You mean "subTest", I switched to pytest just to get away from the camel (and it's in the standard library!)

Dunedan · on Nov 5, 2022

There is also `parameterized` [1] if you want to do it by using decorators.

[1]: https://pypi.org/project/parameterized/

ericvsmith · on Nov 5, 2022

Came here to mention unittest.subtest. It's for exactly this case.

olex · on Nov 5, 2022

This seems like a test design issue to me. Best practice is to avoid for-each loops with assertions within tests - using parametrized tests and feeding the looped values as input is almost always a better option. Figuring out which one failed and why is one advantage it gives you in comparison. Another one is that all inputs will always be tested - your example stops on the first one that fails, and does not evaluate the others after that.

dd82 · on Nov 5, 2022

not really. one thing this is useful for is extracting out various attributes in an object when you really don't want to compare the entire thing. Or comparing dict attributes, and figuring which one is the incorrect one.

for example,

    expected_results = {...}
    actual_obj = some_intance.method_call(...)

    for key, val in expected_results.items():
        assert getattr(actual_obj, key) == val, f"Mismatch for {key} attribute"

You could shift this off to a parametrized test, but that means you're making N more calls to the method being tested, which can have its own issues with cost of test setup and teardown. With this method, you see which key breaks, and re-run after fixing.

olex · on Nov 5, 2022

Ok, in this case a parametrized test is not the best approach, I agree. But I would still want to avoid the for-each and "failing fast". One approach would be to gather the required attributes in an array or a struct of some sort, and then do a single assert comparison with an expected value, showing all the differences at once. However, this requires the assertion framework to be able to make such a comparison and return a nicely readable error message, ideally with a diff.

dd82 · on Nov 5, 2022

Right, and not many actually do. with python and pytest, you could leverage difflib, but that's an additional thing that adds unnecessary complexity. My approach is simple enough, good enough, and doesn't require additional fudging around with the basics of the language's test libs.

also,

>your example stops on the first one that fails, and does not evaluate the others after that.

I would argue this is desirable behavior. there are soft checks, ie, https://pypi.org/project/pytest-check/, that basically replace assertions as raised exceptions and do your approach. But I do want my tests to raise errors at the point of failure when a change occurs. If there's alot of changes occurring, that raises larger questions of "why" and "is the way we're executing this change a good one"?

danuker · on Nov 5, 2022

> your example stops on the first one that fails, and does not evaluate the others after that.

◆ DATA FOR REVIEW
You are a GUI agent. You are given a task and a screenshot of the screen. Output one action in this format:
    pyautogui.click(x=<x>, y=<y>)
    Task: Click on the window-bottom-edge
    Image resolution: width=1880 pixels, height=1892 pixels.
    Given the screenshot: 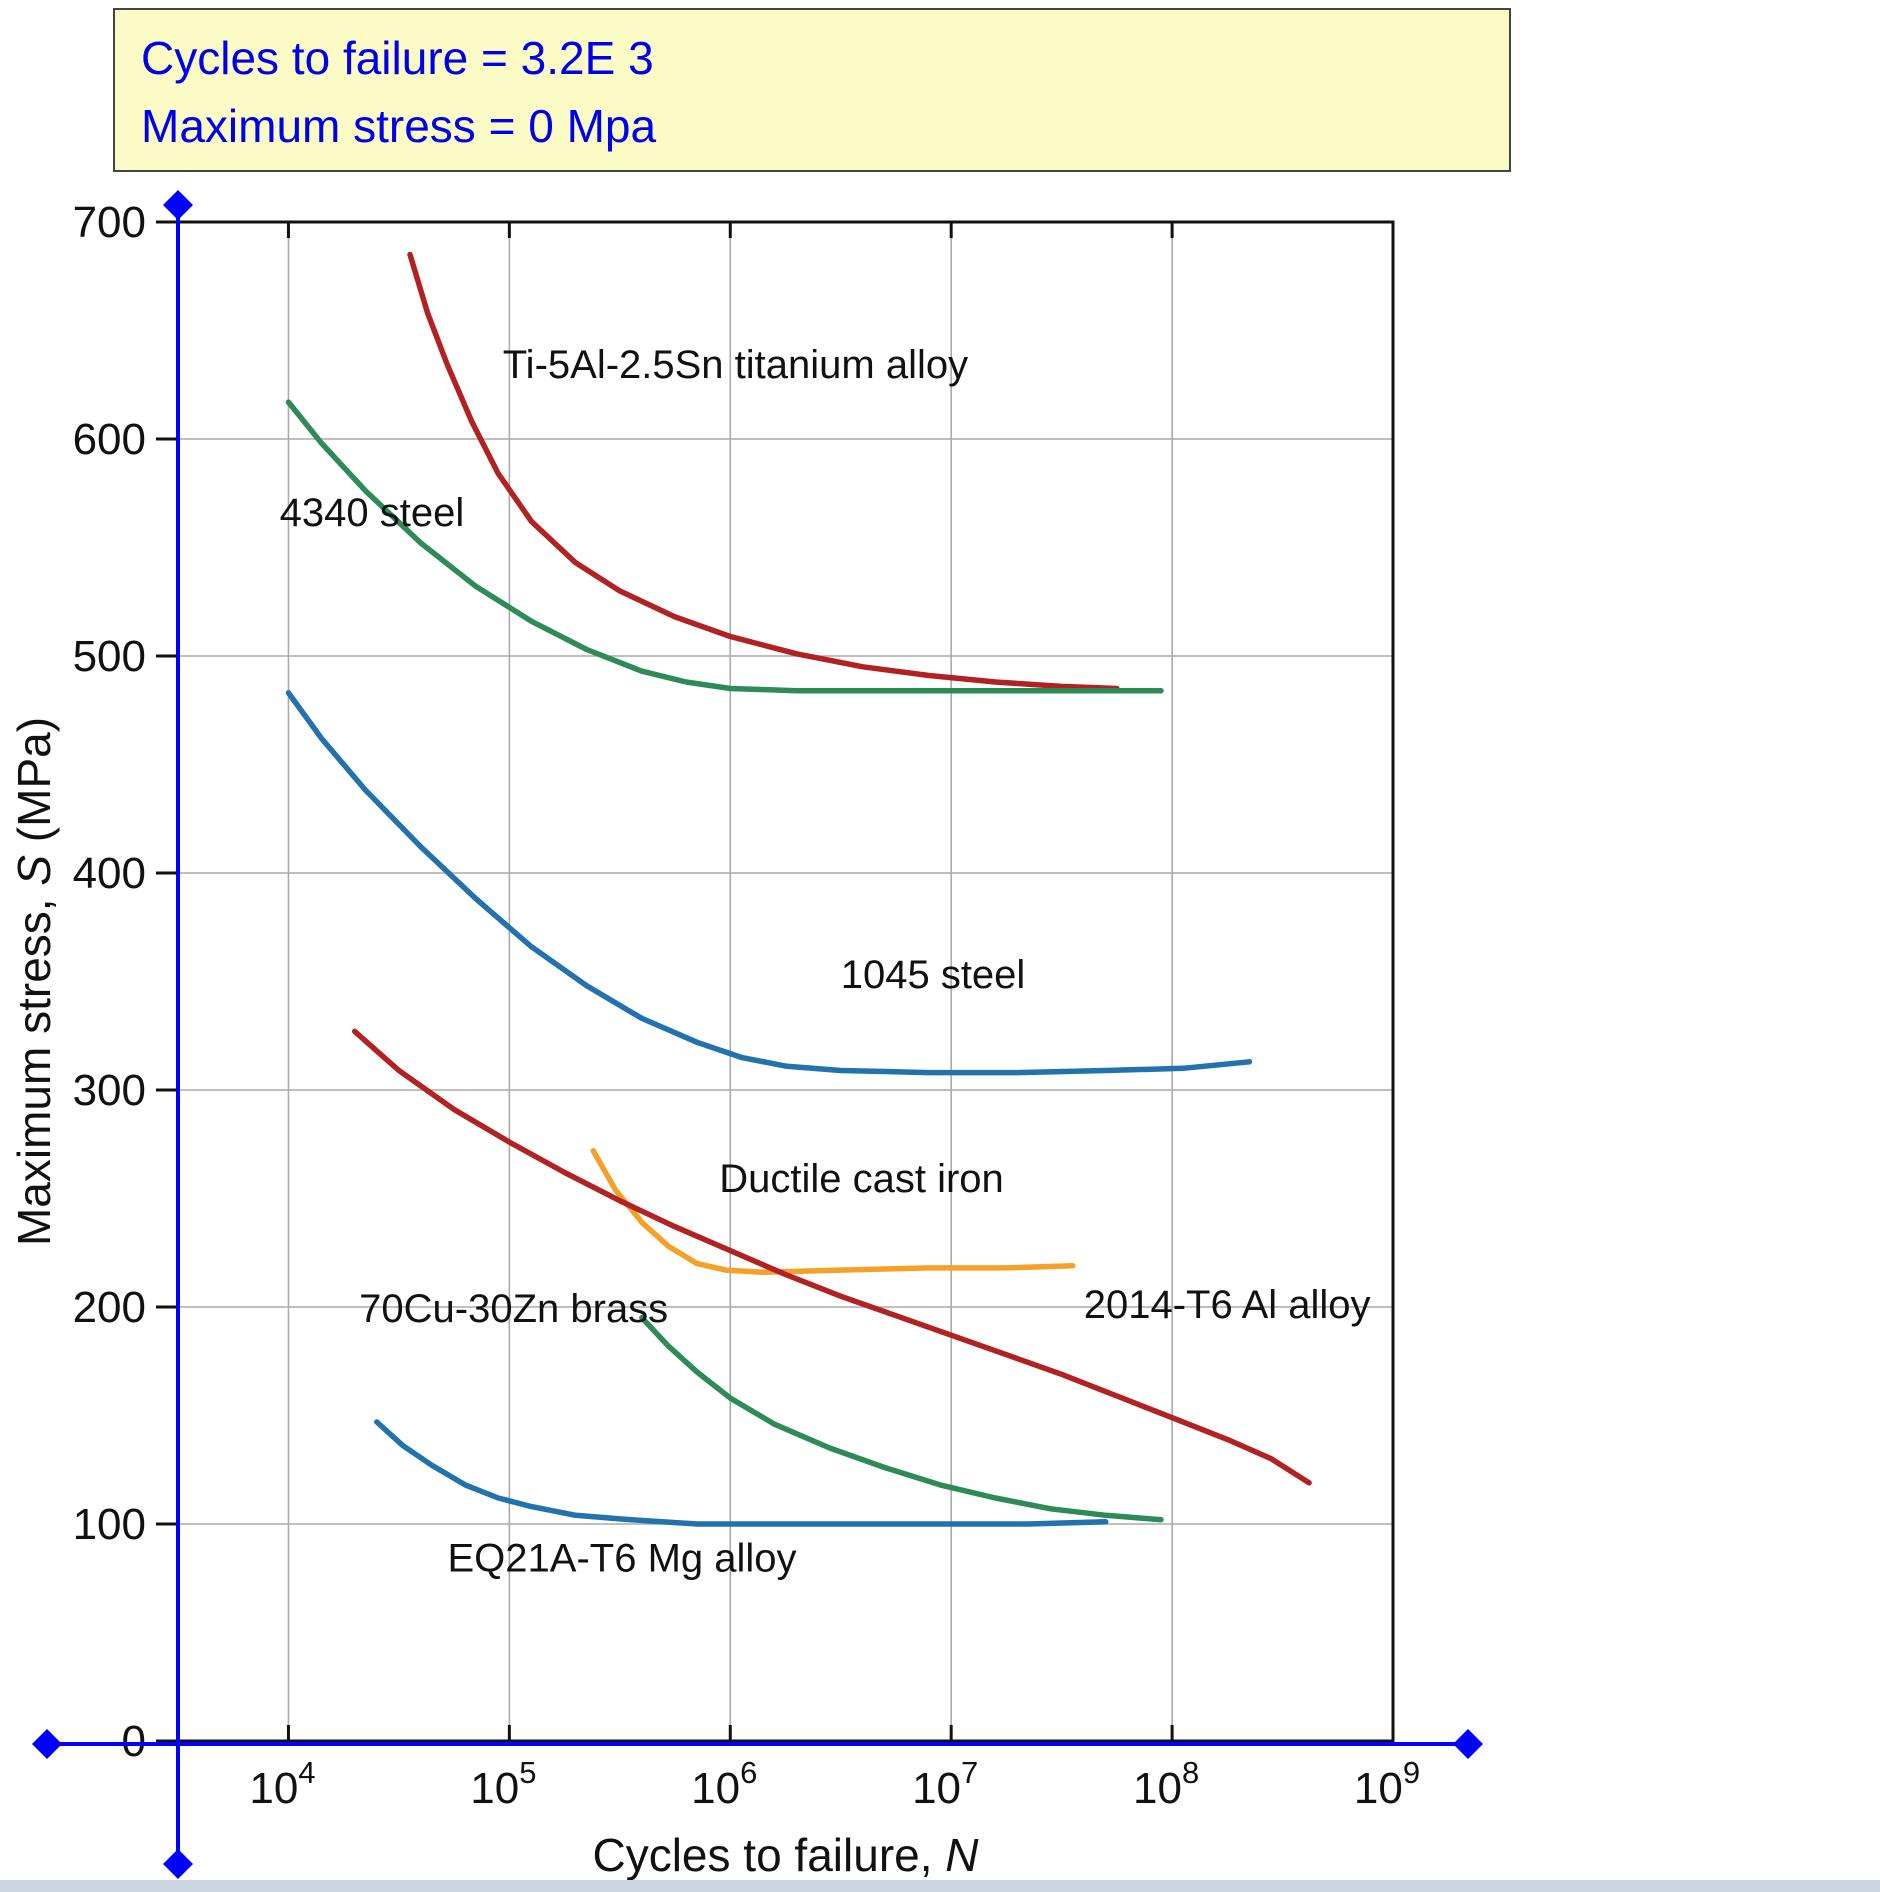 What is the action you would take?
    pyautogui.click(x=940, y=1886)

◆ EXERCISE SET
[A] Answer these questions about the testing thread, one answer per line, marked the same way.
(i) Which package does Dunedan mention for doing this with decorators?
(ii) In olex's first post, what does the example do once one value fails?
(iii) According to dd82, what would shifting the check to a parametrized test mean for the method being tested?
[B] Summarize the testing thread in two sentences.

◆ WRITTEN ANSWERS
[A]
(i) `parameterized`
(ii) It stops on the first one that fails and does not evaluate the others after that.
(iii) It would mean making N more calls to the method being tested.

[B] olex argues that loops with assertions inside tests are a design issue and that parametrized tests are usually better, since they show which input failed and test every input. dd82 replies that a loop suits checking an object's attributes without making N more calls to the method being tested, and prefers tests that raise errors at the point of failure over soft checks such as pytest-check.